● What is needed:
Starting with the line that contains "This screenshot has" and going on through the line that contains "Describe the element at coordinates (553, 25)", give the records below as a numbered list, with blank lines left out. Leave the pictures out of your list.
[Entries shown — start]
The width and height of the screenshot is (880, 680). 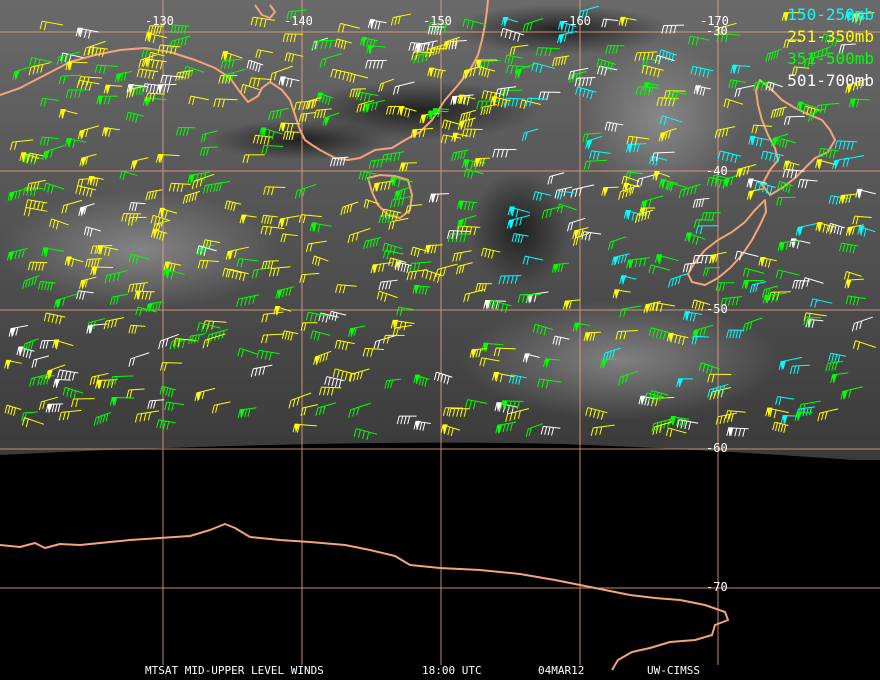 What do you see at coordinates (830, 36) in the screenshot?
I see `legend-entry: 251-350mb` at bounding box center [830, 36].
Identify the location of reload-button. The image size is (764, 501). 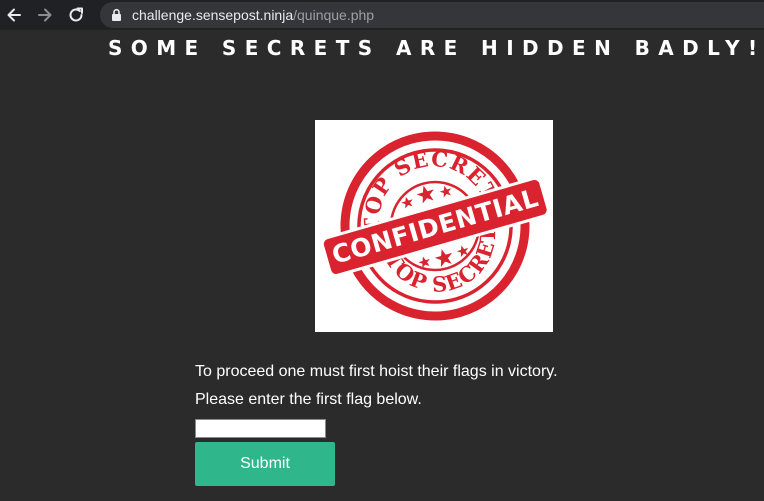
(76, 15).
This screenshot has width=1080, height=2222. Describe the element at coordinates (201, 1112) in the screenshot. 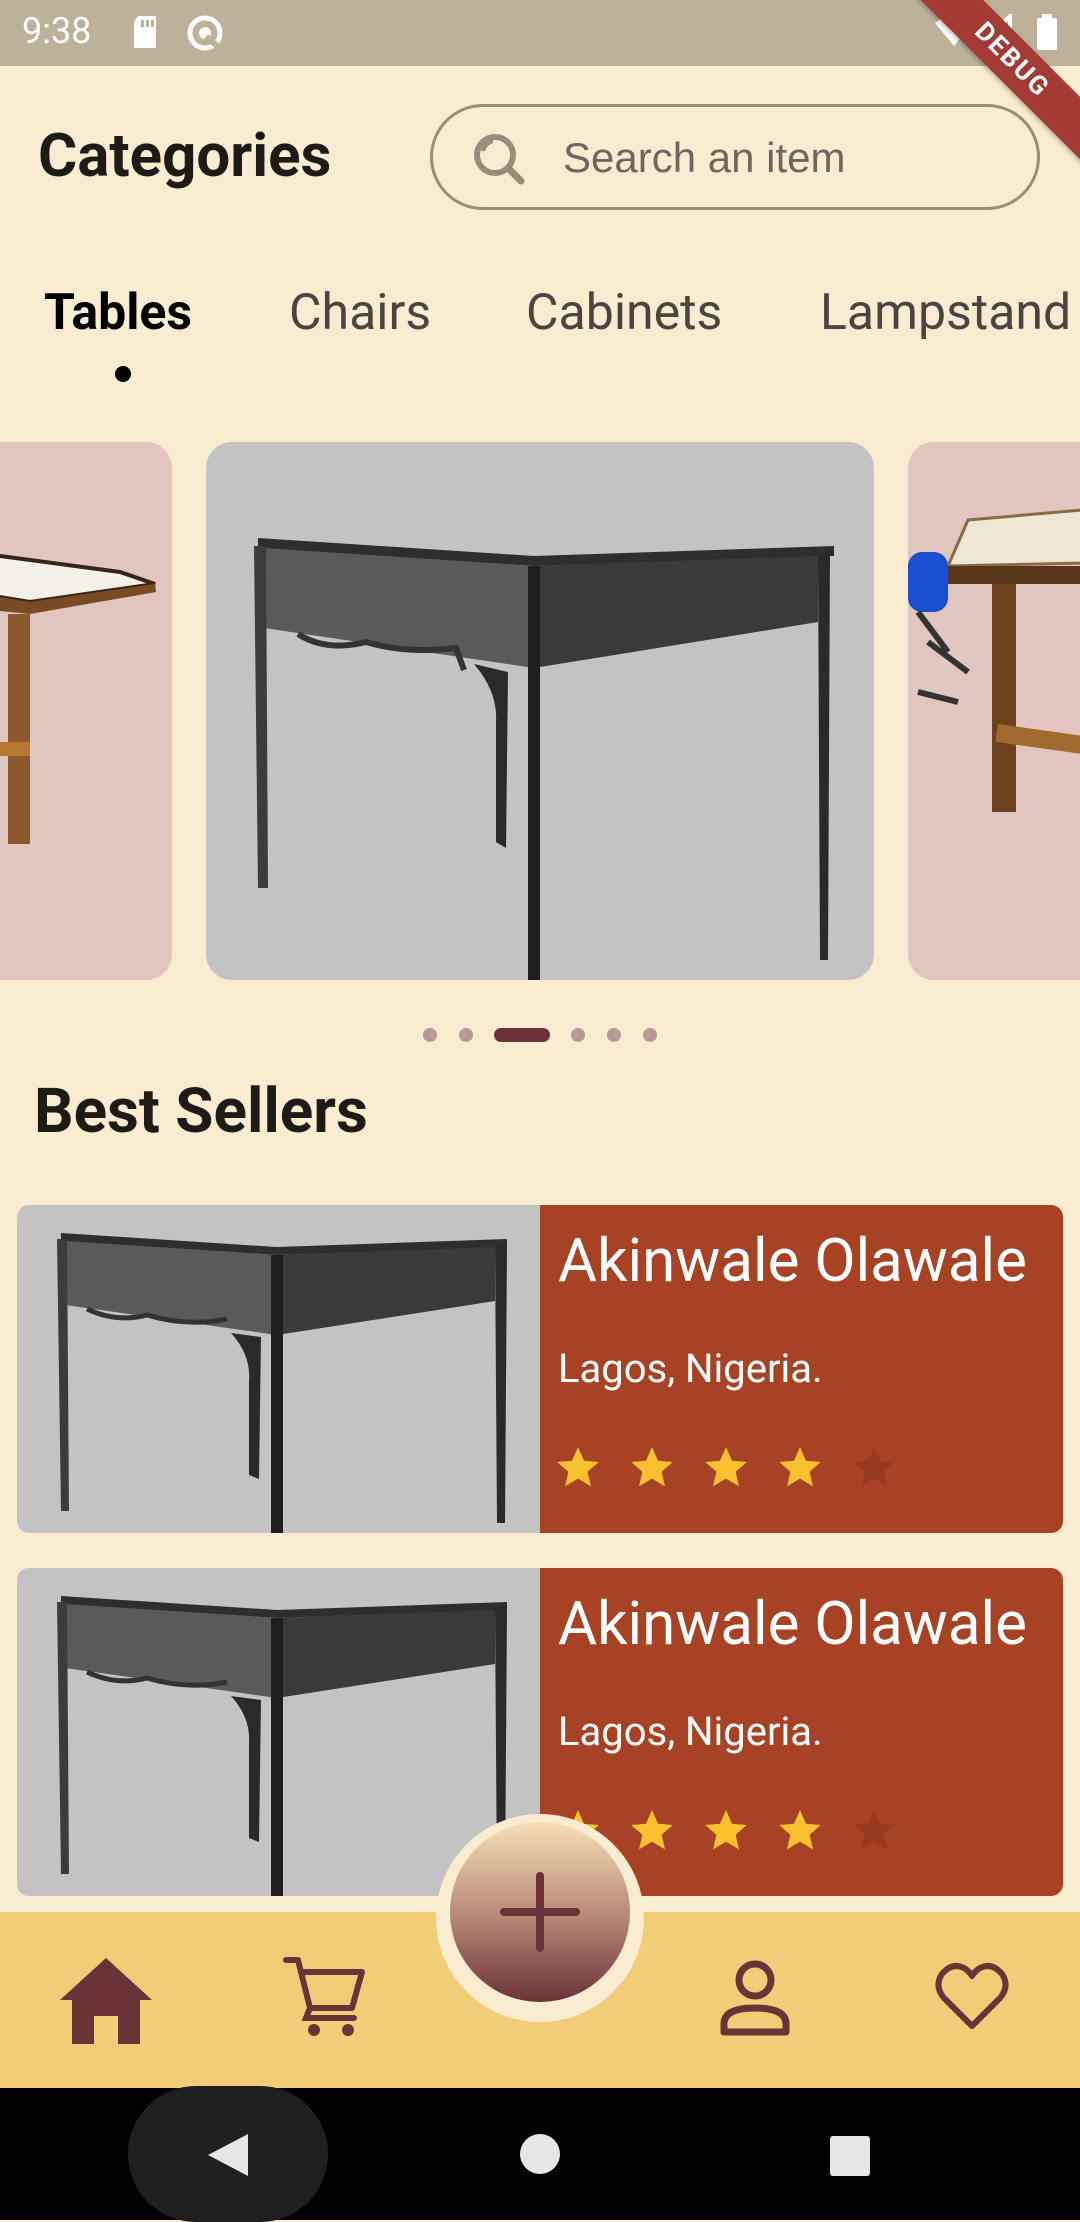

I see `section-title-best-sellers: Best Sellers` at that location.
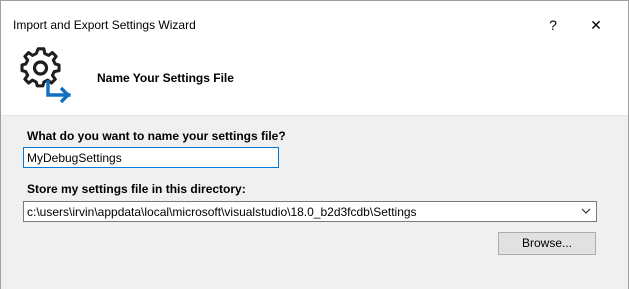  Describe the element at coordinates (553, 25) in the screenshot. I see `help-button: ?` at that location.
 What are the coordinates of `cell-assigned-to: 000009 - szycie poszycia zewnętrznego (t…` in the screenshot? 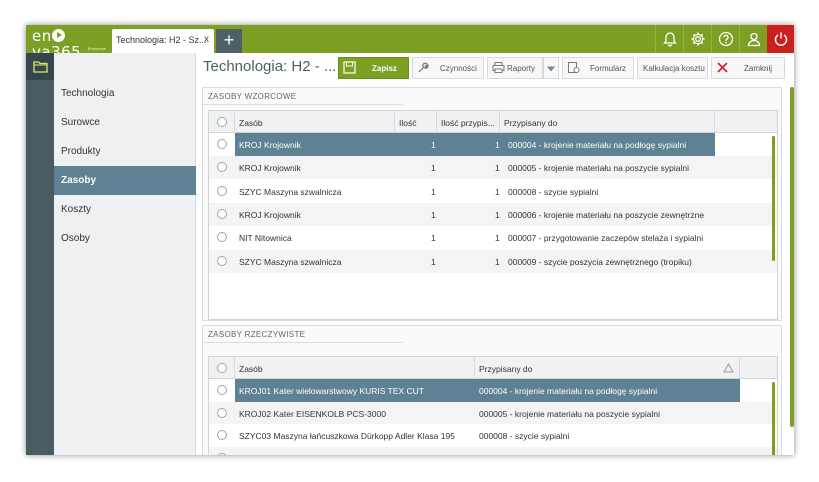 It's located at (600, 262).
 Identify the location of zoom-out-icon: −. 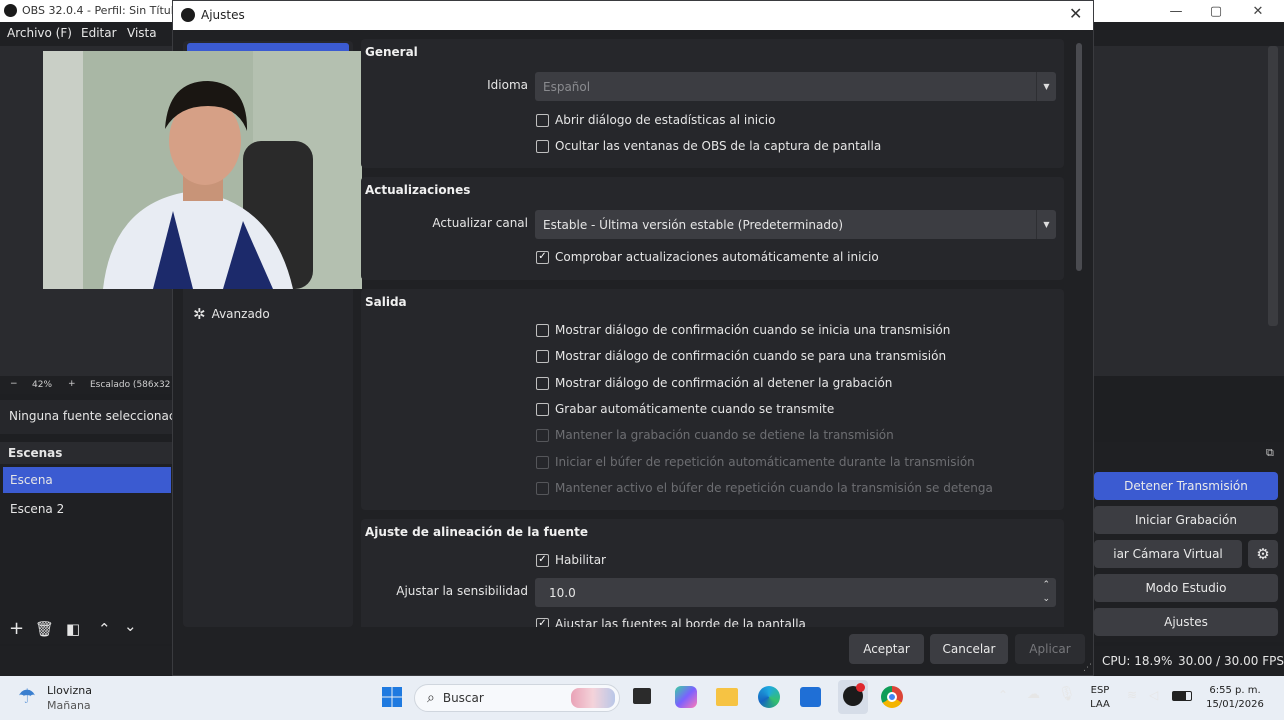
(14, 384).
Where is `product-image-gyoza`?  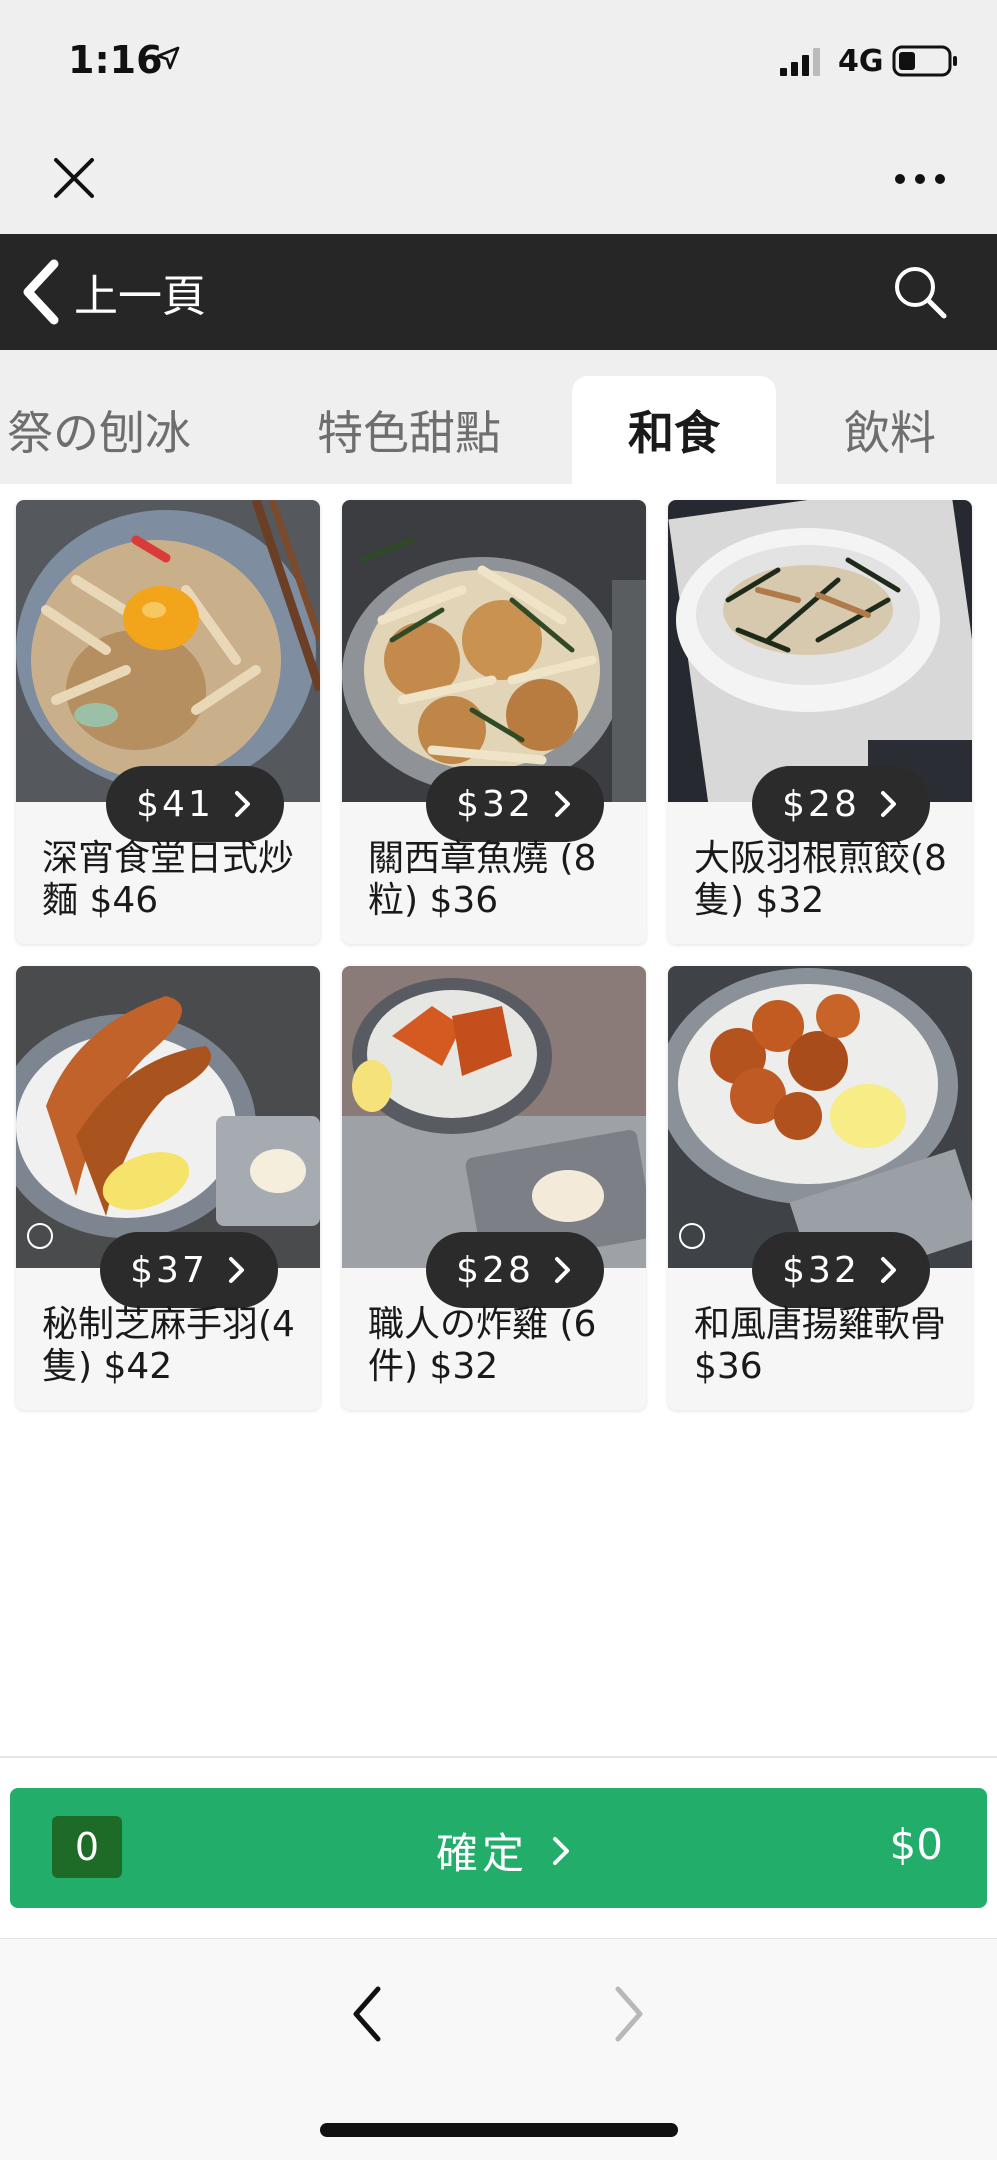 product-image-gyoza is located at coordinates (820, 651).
[Entries shown — finish]
● Task result:
1. This screenshot has width=1080, height=2222. Describe the element at coordinates (201, 1112) in the screenshot. 
2. I see `section-title-best-sellers: Best Sellers` at that location.
3.   Describe the element at coordinates (553, 25) in the screenshot. I see `help-button: ?` at that location.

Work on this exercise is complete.